AnnaLeigh is a 5 year old little girl in our family. She has the most warming smile, joyful eyes, and a radiant shade of red hair. She is the typical 5 year old who dreams of princesses, lady bugs, and playing outside.
AnnaLeigh and her parents live two hours from me since I moved to Charlotte, NC from Seneca, SC a few years ago. I keep up with her parents through Facebook and calls. I will never forget the day I learned through Facebook that my cousin Anna was sick. At this point they didn’t know what was wrong with her and were seeking prayers. I didn’t think too much about it, kids get sick all the time, right? That was in May 2014. I just prayed, waited, and watched from my hectic life in Charlotte.
In October that year, my heart broke as I read the words, “AnnaLeigh has Aplastic Anemia. At this time there is no match for her on the national registry, she is very sick”. My mind began to race to a thousand questions to which I still have no answer to. “How can that be? How can there not be ONE match for Anna? I know she is not the only one like her! We can put people in space ships that WE created, fly them to the moon, then bring them home again. How can you tell me we can’t save our own babies!”
All I could do is sit in shock staring at her daddy’s post with tears rolling down my face. I live two hours away and I felt helpless and hopeless. What can I do to help her so far away from her and our family? I went to bed shattered and broken for our little red headed beautiful Anna.

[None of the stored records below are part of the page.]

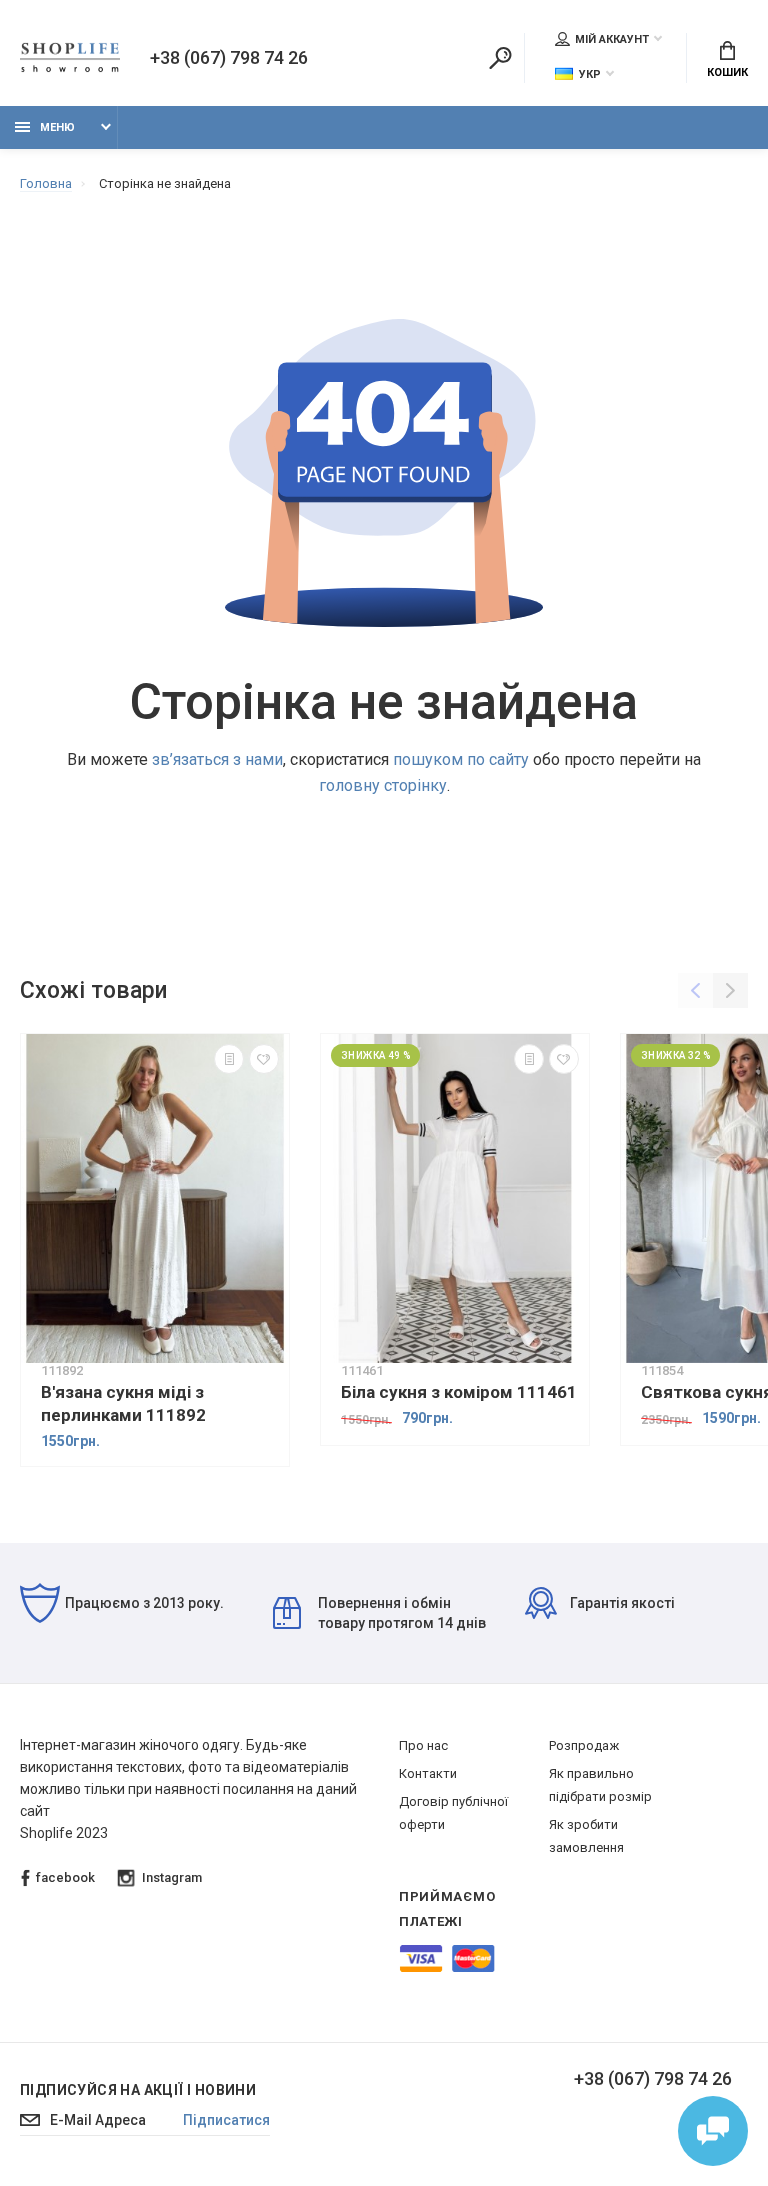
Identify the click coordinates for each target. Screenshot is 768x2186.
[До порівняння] (229, 1059)
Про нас (423, 1745)
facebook (65, 1877)
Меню (57, 127)
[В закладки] (264, 1059)
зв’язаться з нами (217, 759)
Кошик (727, 72)
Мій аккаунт (612, 39)
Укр (590, 74)
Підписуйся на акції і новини (138, 2090)
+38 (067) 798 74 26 (229, 58)
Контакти (428, 1773)
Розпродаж (584, 1745)
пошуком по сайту (461, 759)
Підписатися (226, 2120)
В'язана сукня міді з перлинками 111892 (123, 1403)
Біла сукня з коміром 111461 (459, 1392)
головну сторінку (383, 785)
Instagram (172, 1877)
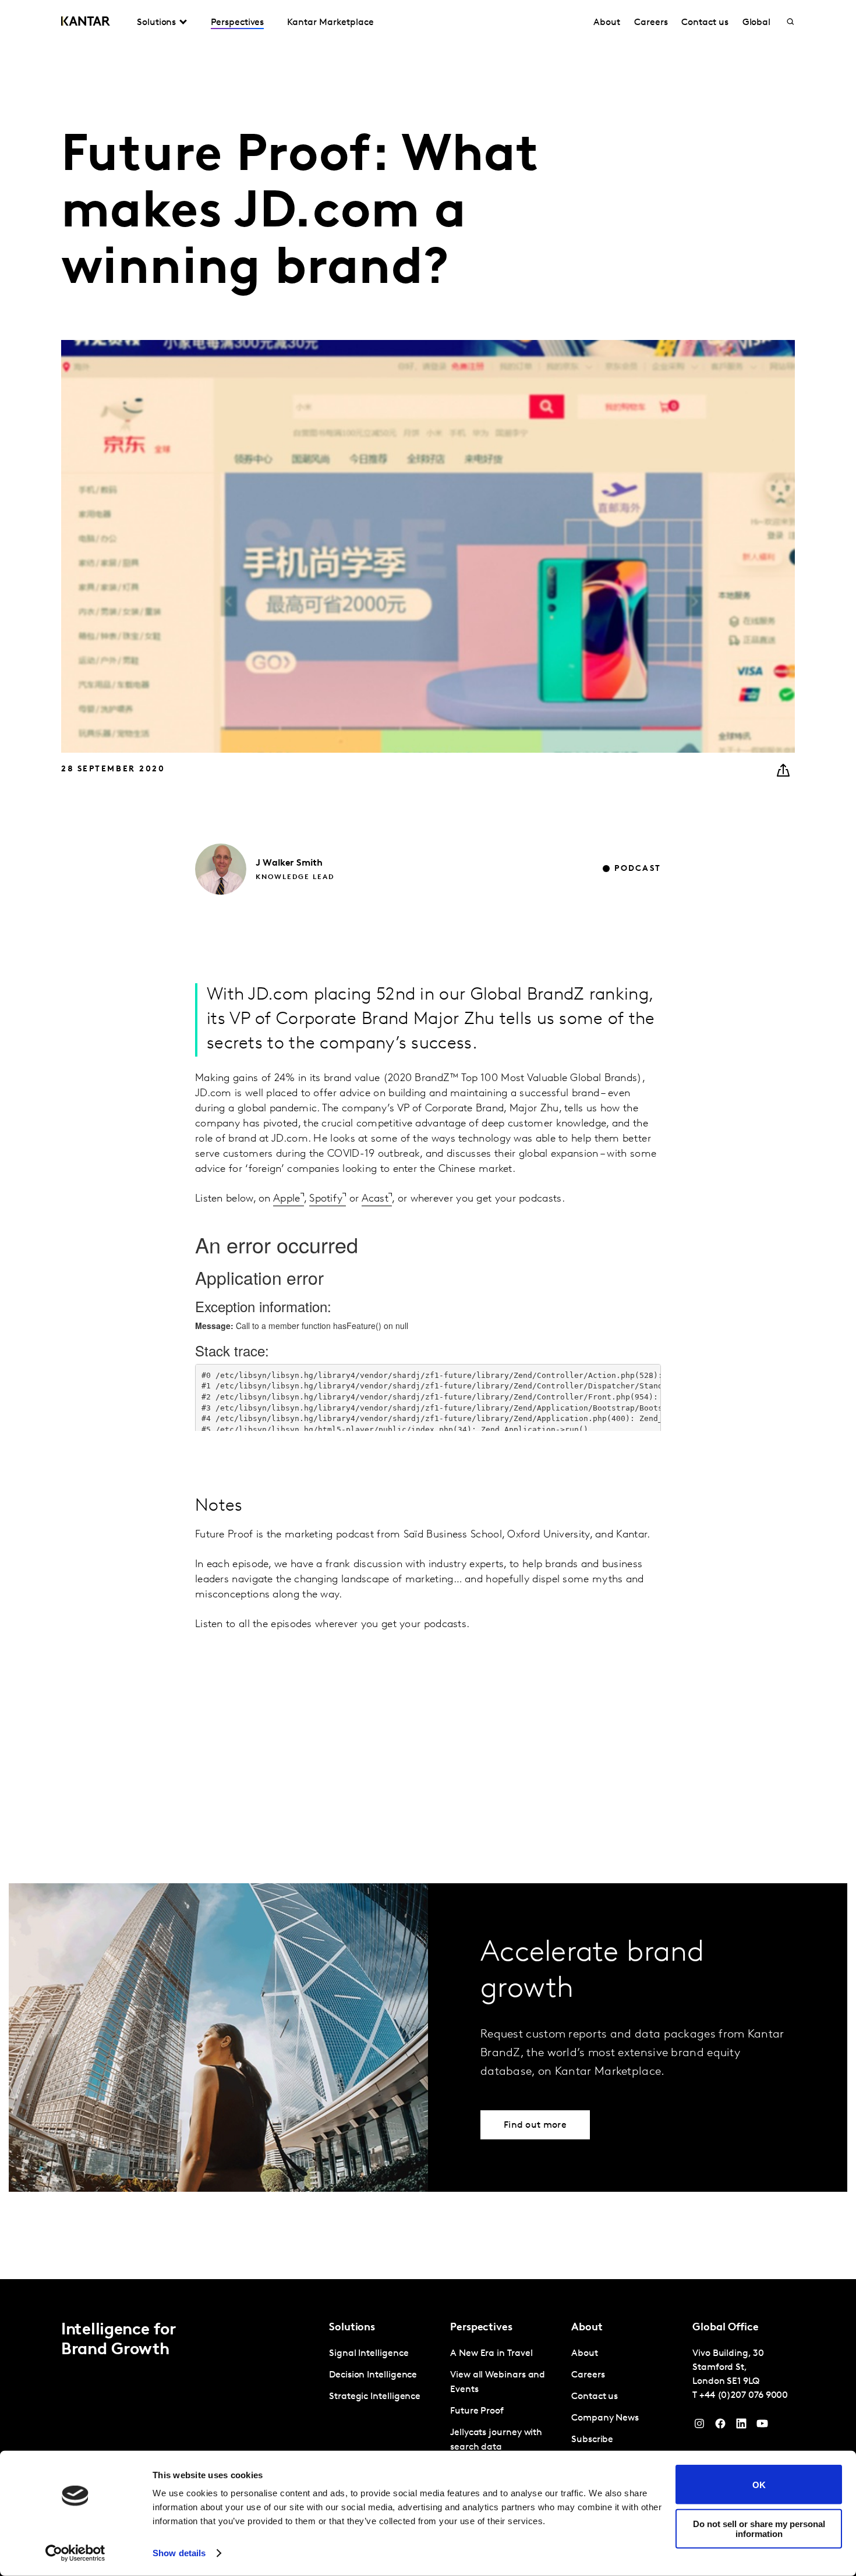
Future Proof (477, 2411)
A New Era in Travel (491, 2353)
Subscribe (592, 2439)
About (606, 22)
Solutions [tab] (156, 22)
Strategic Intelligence (374, 2396)
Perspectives (237, 22)
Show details (179, 2553)
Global (756, 22)
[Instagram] (699, 2426)
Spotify (325, 1199)
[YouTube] (741, 2426)
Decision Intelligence (373, 2375)
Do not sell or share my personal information (759, 2528)
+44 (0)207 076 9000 (743, 2395)
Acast (375, 1199)
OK (759, 2484)
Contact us (704, 22)
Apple (286, 1199)
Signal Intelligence (368, 2353)
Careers (650, 22)
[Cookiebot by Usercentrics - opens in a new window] (75, 2553)
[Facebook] (720, 2426)
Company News (605, 2418)
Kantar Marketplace (330, 22)
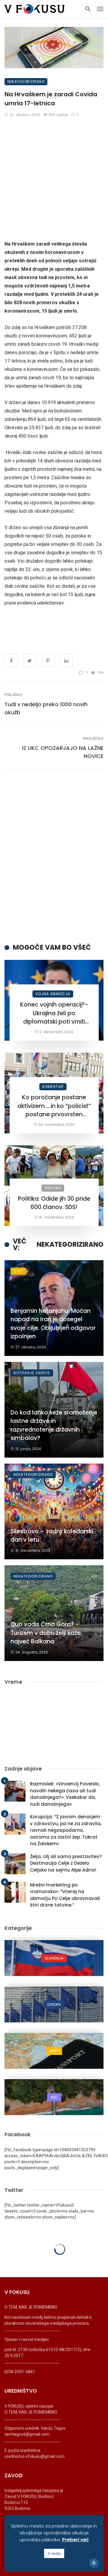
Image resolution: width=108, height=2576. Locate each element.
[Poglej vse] (54, 1958)
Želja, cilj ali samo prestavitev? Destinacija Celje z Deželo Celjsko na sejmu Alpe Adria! (66, 1863)
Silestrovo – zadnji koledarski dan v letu (51, 1535)
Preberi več (75, 2540)
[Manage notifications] (94, 2563)
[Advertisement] (54, 179)
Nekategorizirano (26, 81)
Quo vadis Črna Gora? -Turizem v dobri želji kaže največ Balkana (45, 1632)
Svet (18, 1271)
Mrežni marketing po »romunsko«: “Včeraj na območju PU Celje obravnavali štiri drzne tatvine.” (65, 1895)
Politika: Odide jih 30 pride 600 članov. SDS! (54, 1203)
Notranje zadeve (32, 1372)
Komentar (53, 1086)
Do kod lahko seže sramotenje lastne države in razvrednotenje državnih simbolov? (53, 1425)
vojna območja (52, 993)
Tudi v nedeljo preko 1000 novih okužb (46, 708)
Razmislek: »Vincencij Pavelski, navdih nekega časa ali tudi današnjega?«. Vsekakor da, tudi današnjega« (65, 1794)
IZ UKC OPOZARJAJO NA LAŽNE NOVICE (63, 752)
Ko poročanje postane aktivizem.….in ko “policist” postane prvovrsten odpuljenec (54, 1106)
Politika (52, 1187)
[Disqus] (54, 856)
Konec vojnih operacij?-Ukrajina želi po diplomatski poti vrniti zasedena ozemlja (54, 1013)
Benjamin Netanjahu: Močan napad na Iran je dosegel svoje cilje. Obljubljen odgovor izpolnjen (53, 1324)
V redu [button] (54, 2553)
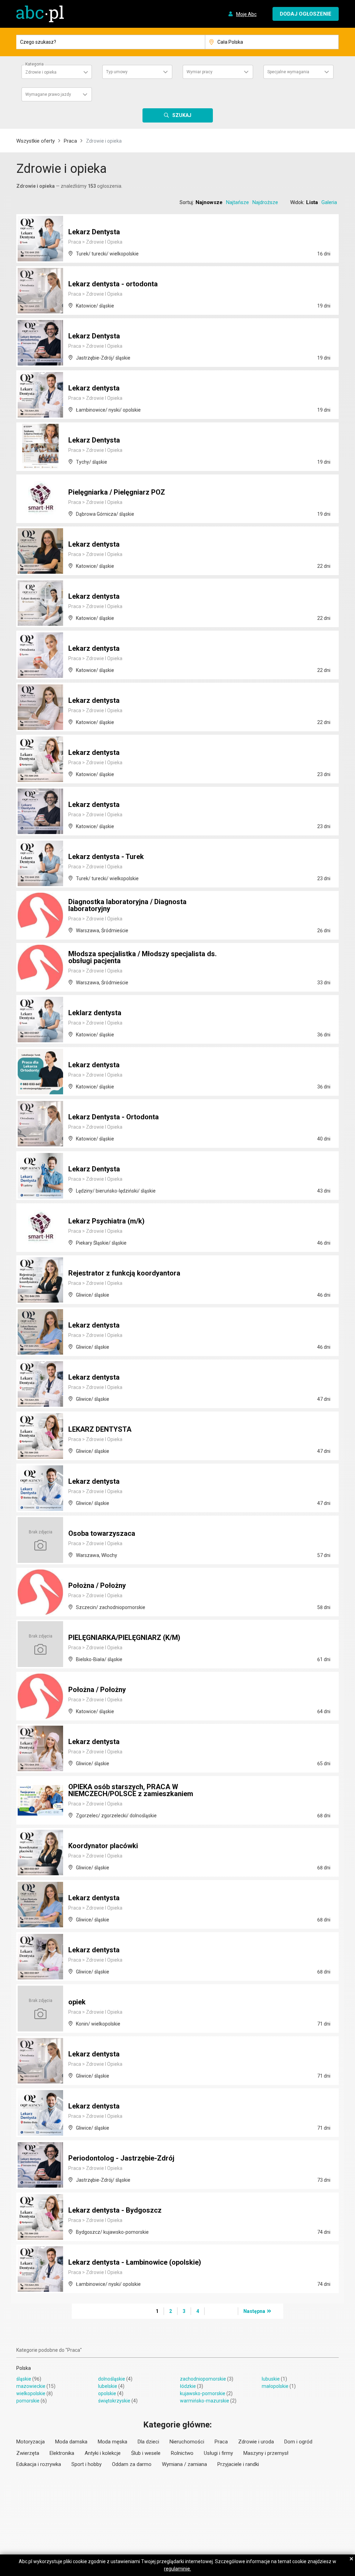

All I thought of the next day was Anna and the fact that I am a mother of three kids myself. I am working full time at my office, going to school full time as well, and trying to manage my household. I didn’t know what to do, or even HOW I would do it, much less find the time to do it, but I knew I had to try.
I went to work calling home to SC. I was able to talk with a few ladies who are in AnnaLeigh's immediate family and mine as well, to help me start to work on events for AnnaLeigh. So with the help of these precious ladies, we began to create a blood drive, and we decided to meet to organize an event. I drove home to SC and later that day, Hope for AnnaLeigh was born.
We got busy creating awareness, swabbing events, blood drives, fundraisers, put up billboards, anything we could think of to bring more people to the national registry. We have swabbed people from all over the Carolinas, and we are not done! Hope for AnnaLeigh is now a Foundation. We continue to work hard and create events, raise awareness, and truly swab across the states.
My hope is to bring as many people to the registry as we possibly can to find a match for AnnaLeigh and other children like her. My hope is to create new events and new ways of reaching people and adding them to the national registry. My hope is to inspire others to serve and to know that there are people like Hope for AnnaLeigh out there that care. My hope is that one day, Anna will be well and working beside me, swabbing and giving back because we have been blessed beyond measure through this process.
I never thought such a great Foundation would become of the sweet little ladies who came together to create a pancake event and blood drive for one little girl. We are Hope…Hope for AnnaLeigh. We will always be swabbing and caring and fighting aplastic anemia. Our biggest hope is that one day, we won’t have to.